Key Takeaways
- Trading 212 has provided UK retail investors with access to crypto exchange-traded notes (ETNs) without prior FCA approval.
- The FCA plans to take enforcement action against Trading 212 after the platform resumed trading following regulatory scrutiny.
- The incident raises concerns about compliance in the burgeoning market for high-risk crypto financial products.
What Happened
Trading 212, a significant trading platform in the UK, has been revealed to have allowed retail investors to trade crypto exchange-traded notes (ETNs) without obtaining the required authorization from the Financial Conduct Authority (FCA). This violation comes in light of the FCA’s October 2025 notice urging firms to adhere to licensing requirements concerning high-risk products like crypto-ETNs, which effectively necessitates specific marketing and consumer protection measures. Following interventions from the FCA, Trading 212 temporarily halted new customer access to these crypto ETNs while upgrading their internal systems before securing approval on January 26, 2026, to reinstate trading options for customers, as reported by CoinDesk.
Why It Matters
This regulatory oversight has significant implications for both Trading 212 and the broader financial services landscape. With the FCA increasingly focused on protecting retail investors from the dangers associated with crypto investments, incidents like this can undermine investor confidence in crypto markets. Given the volatility and systemic risks of cryptocurrencies, the need for stringent regulatory frameworks is paramount.
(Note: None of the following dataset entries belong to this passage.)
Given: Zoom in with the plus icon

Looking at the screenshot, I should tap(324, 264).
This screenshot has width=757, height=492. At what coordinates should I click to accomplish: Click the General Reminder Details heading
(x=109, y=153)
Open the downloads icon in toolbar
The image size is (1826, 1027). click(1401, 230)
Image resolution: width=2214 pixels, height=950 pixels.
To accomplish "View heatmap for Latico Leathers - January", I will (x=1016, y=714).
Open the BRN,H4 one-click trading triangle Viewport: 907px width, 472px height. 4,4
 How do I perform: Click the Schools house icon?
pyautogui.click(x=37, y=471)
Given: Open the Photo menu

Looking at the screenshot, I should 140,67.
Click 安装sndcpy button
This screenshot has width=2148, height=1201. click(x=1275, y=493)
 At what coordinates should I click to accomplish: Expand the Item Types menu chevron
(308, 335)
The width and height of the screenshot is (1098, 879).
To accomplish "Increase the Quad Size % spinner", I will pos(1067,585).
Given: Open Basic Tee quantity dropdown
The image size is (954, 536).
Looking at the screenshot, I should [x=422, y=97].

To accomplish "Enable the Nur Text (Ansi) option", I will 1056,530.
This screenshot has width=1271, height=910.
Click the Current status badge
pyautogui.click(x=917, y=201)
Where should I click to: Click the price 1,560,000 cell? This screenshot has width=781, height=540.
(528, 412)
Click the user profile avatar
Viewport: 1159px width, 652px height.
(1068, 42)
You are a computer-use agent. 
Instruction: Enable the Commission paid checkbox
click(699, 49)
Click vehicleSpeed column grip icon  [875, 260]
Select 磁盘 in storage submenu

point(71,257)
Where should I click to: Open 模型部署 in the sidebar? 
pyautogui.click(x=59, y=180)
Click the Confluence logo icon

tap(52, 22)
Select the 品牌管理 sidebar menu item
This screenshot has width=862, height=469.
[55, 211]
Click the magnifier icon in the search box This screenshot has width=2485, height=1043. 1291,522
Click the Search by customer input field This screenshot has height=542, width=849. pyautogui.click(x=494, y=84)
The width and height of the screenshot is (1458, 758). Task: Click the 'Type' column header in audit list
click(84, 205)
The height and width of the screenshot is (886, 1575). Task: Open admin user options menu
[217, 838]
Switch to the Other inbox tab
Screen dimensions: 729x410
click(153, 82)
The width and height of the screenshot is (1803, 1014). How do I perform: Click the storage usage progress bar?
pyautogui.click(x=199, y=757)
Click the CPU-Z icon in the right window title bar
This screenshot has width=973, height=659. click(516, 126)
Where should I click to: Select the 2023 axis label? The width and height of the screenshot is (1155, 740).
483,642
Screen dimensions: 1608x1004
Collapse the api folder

The FCA defines crypto-ETNs as Restricted Mass Market Investments, prompting necessary precautions such as investor declarations and a reflection period before investments are confirmed. As the UK grapples with how to regulate rapidly evolving digital assets, compliance becomes critical for platforms like Trading 212. For a deeper understanding of the regulatory context affecting cryptocurrencies and trading platforms, you can refer to our article on the regulatory landscape in crypto markets.
What’s Next / Market Impact
Moving forward, Trading 212’s approval for trading Crypto ETNs will require investors to complete a mandatory approval process designed by the FCA. This involves a Restricted Investor Declaration, along with a 24-hour reflection period and final confirmation before engaging in any transactions. Currently, the crypto ETNs available relate only to Bitcoin and Ethereum and are traded on recognized investment exchanges in the UK, either through a General Investment Account (GIA) or Stocks ISA. A further regulatory change is set for April 6, 2026, when newly introduced HMRC guidelines will make these ETNs ineligible for Stocks ISAs. This regulatory landscape is expected to influence Trading 212’s operational strategies and market positioning going forward, as investors approach crypto assets with heightened caution in light of regulatory scrutiny.